A.T.: Dass die Ausnahme zur Regel wird und dass die Massnahmen nach dem Ende des Notstands weiterbestehen. Schliesslich ist eine weitere Pandemie möglich und jemand könnte versucht sein, das Kontrollsystem aufrechtzuerhalten. Es besteht die Gefahr, dass es zu einer dauerhaften staatlichen Überwachung kommt. Alle sagen, dass dies nie passieren wird, aber technisch ist es möglich. Und dann würde nicht nur die Privatsphäre verletzt, sondern wir würden in die Sphäre der Grundrechte eintreten.

swissinfo.ch: Wie sollte die Schweiz sich verhalten?

__Aufgaben__.
**1)** Gib jeden Satz wieder, den A.T. im Interview sagt.
**2)** Fahre mit dem Interview über staatliche Überwachung nach dem Ende des Notstands dort fort, wo es aufhört.
Die Liste stammt aus einer anderen Quelle als das Interview.

__Gesammeltes Material__.
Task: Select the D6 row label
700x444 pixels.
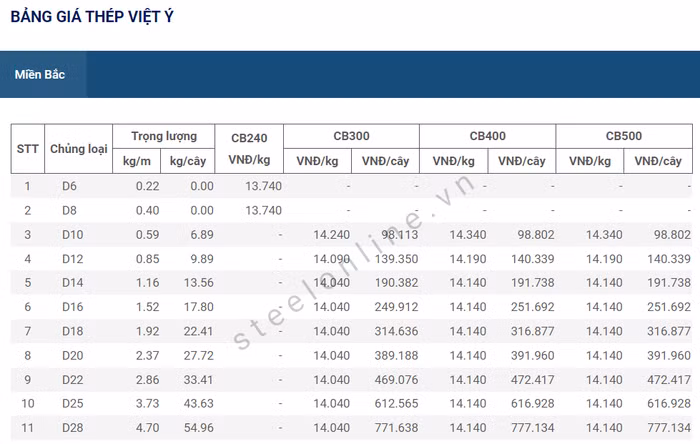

__Lösungen__.
**1)**
1. Dass die Ausnahme zur Regel wird und dass die Massnahmen nach dem Ende des Notstands weiterbestehen.
2. Schliesslich ist eine weitere Pandemie möglich und jemand könnte versucht sein, das Kontrollsystem aufrechtzuerhalten.
3. Es besteht die Gefahr, dass es zu einer dauerhaften staatlichen Überwachung kommt.
4. Alle sagen, dass dies nie passieren wird, aber technisch ist es möglich.
5. Und dann würde nicht nur die Privatsphäre verletzt, sondern wir würden in die Sphäre der Grundrechte eintreten.

**2)**
A.T.: Die Schweiz war schon immer zukunftsorientiert, wenn es um neue Technologien ging. Wir müssen jedoch verhindern, dass das Musterland der Demokratie zum Sinnbild für eine vorgetäuschte Demokratie wird, in der alles kontrolliert wird. Eine Art ‹beschönigtes China›. Wenn es kein Protokoll gibt, dann ist alles möglich.

Wir müssen die Gelegenheit nutzen und auch auf internationaler Ebene mit gutem Beispiel vorangehen. Wir haben die Instrumente und Qualitäten, um diese Aufgabe in Angriff zu nehmen und sie gut zu bewältigen. Das wird uns vielleicht dienen, um eine neue Pandemie oder andere Bedrohungen zu bekämpfen.